**Aim of the exercise**
Using the listing, copy each whole line that features "will".

**Data for analysis**
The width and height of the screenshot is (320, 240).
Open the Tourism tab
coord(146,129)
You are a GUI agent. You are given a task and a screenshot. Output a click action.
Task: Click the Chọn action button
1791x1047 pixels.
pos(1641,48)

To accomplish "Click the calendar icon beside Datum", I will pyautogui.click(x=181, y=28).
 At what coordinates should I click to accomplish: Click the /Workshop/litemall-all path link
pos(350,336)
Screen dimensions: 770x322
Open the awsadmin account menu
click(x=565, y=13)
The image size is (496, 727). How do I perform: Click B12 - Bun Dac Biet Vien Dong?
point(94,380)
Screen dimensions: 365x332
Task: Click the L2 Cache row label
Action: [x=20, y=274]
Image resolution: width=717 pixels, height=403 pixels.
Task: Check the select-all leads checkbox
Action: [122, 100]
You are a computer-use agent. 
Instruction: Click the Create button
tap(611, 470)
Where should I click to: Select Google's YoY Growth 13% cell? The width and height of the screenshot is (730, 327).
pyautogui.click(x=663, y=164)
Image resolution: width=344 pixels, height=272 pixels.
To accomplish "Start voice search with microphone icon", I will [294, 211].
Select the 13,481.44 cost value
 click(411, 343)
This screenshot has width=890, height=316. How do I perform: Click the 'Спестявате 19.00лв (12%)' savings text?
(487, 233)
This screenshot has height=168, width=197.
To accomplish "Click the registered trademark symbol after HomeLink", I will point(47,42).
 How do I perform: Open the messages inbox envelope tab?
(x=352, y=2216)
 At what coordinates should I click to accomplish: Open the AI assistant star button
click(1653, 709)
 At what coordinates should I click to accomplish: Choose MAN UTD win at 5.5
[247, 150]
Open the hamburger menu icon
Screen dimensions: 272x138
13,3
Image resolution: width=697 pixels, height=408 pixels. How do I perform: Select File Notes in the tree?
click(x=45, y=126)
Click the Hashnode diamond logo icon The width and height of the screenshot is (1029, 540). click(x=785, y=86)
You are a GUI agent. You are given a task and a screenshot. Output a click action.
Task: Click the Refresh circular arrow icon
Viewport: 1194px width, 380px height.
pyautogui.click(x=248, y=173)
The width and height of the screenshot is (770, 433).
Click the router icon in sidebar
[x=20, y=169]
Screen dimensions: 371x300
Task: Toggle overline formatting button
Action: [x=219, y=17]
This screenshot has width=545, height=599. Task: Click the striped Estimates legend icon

**The answer**
To accomplish "Click the calendar icon beside Datum", I will pyautogui.click(x=181, y=28).
To accomplish "Start voice search with microphone icon", I will [294, 211].
To accomplish "Click the registered trademark symbol after HomeLink", I will point(47,42).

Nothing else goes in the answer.